43.12 Acute Retrograde Type A Aortic Dissection: Morphological Analysis and Clinical Implications

B. L. Rademacher1, P. D. DiMusto2, J. L. Philip1, C. B. Goodavish3, N. C. De Oliveira3, P. C. Tang3  1University Of Wiscosin,Department Of Surgery, Division Of General Surgery,Madison, WISCONSIN, USA 2University Of Wisconsin,Department Of Surgery, Division Of Vascular Surgery,Madison, WISCONSIN, USA 3University Of Wiscosin,Department Of Surgery, Division Of Cardiothoracic Surgery,Madison, WISCONSIN, USA

Introduction: Numerous studies have described thoracic stent graft induced retrograde type A dissections (rTAD), however, much less is known about acute spontaneous rTAD with tears originating past the left subclavian without prior aortic instrumentation. This study compares the morphology of acute rTAD with both acute antegrade type A dissection (aTAD) with primary tears in the ascending aorta and acute type B dissection.

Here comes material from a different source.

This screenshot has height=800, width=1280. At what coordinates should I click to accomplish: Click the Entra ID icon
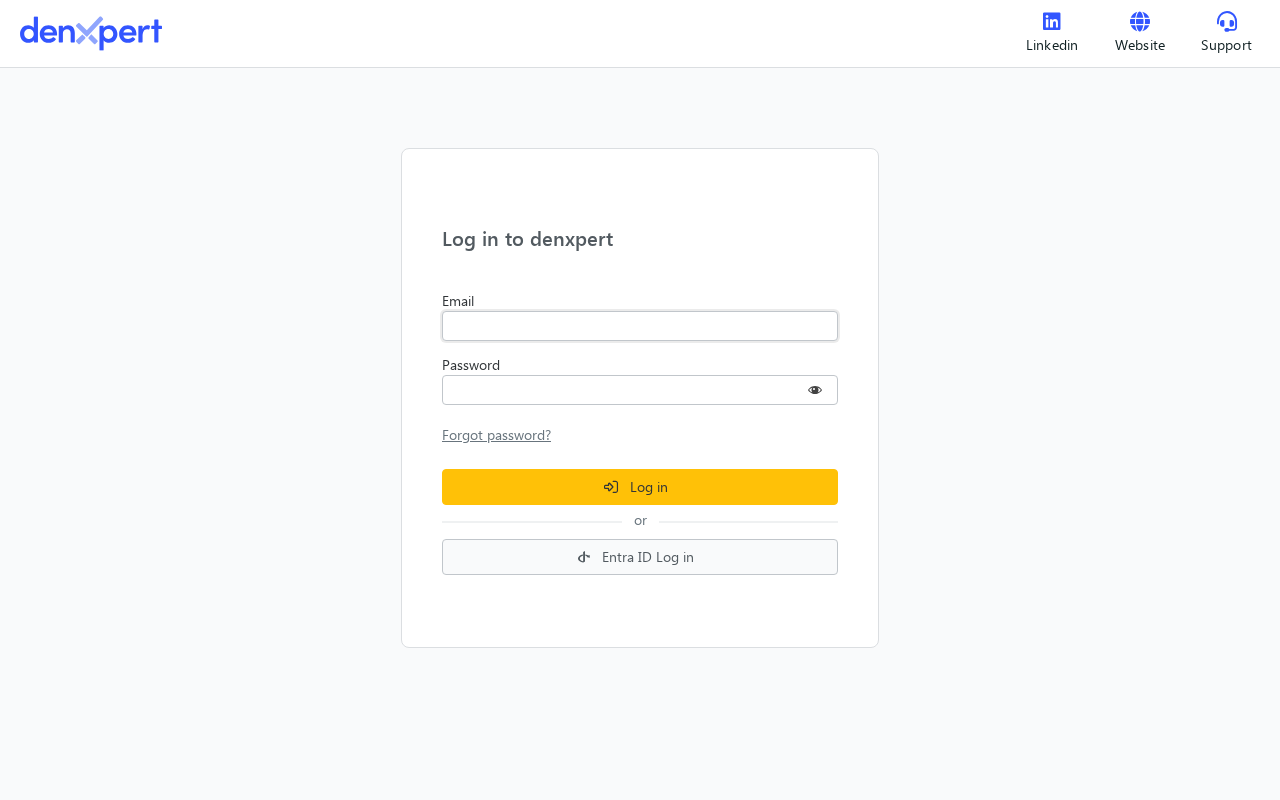pos(584,557)
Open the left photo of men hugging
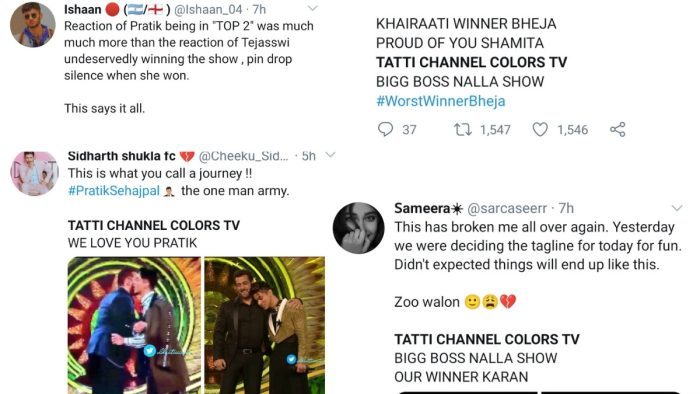The image size is (700, 394). point(134,325)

Methods: From 2000 to 2016, there were 12 acute rTAD, 96 aTAD, and 92 acute type B dissections with available imaging that underwent operative intervention at our institution. Dissection morphology along the length of the aorta was characterized using 3-dimensional reconstruction based on computerized tomography angiography (CTA) images. We examined primary and secondary tear characteristics, true lumen area as a fraction of the total lumen area, and false lumen contrast intensity as a fraction of the true lumen contrast intensity.  Features of presentation and operative parameters were compared between rTAD and aTAD.

Results: Compared with acute type B dissections, primary rTAD tears were more common in the distal arch (75% vs 43%, p=0.04), and the false lumen to true lumen contrast intensity ratio at the mid-descending thoracic aortic level was lower (0.46 vs 0.71, P=0.02) indicating more sluggish blood flow or thrombosis in the false lumen. rTAD cases had less decompression of the false lumen compared with acute type B dissections such that there were fewer aortic branch vessels distal to the subclavian that were either exclusively perfused through the false lumen or through both the false and true lumen (0.40 vs 2.19, P<0.001). Compared with aTAD, rTAD had a tendency for less root involvement where true lumen as a fraction of total lumen area at the root level was higher (0.88 vs 0.76, P=0.081). rTAD had a lower false lumen to true lumen contrast intensity ratio compared to aTAD at the root (0.25 vs 0.57, P<0.05), ascending aorta (0.25 vs 0.72, P<0.001), and proximal arch (0.39 vs 0.67, P<0.05) indicating more sluggish flow or greater tendency to thrombose. rTAD patients were more likely to undergo aortic valve resuspension (100% vs 74%, P=0.044) than aortic valve replacement, and tend to have lower aortic cross-clamp times (83 vs 108 min, P=0.066) (Table 1).

Conclusion: This study suggests that retrograde propagation of the false lumen to the arch and ascending aorta tends to occur when the primary tears that occur distal to the left subclavian are in close proximity to the aortic arch and when false lumen decompression through the distal aortic branches are less effective. Compared to aTAD, rTAD tends to have less root involvement and successful aortic valve resuspension is more likely.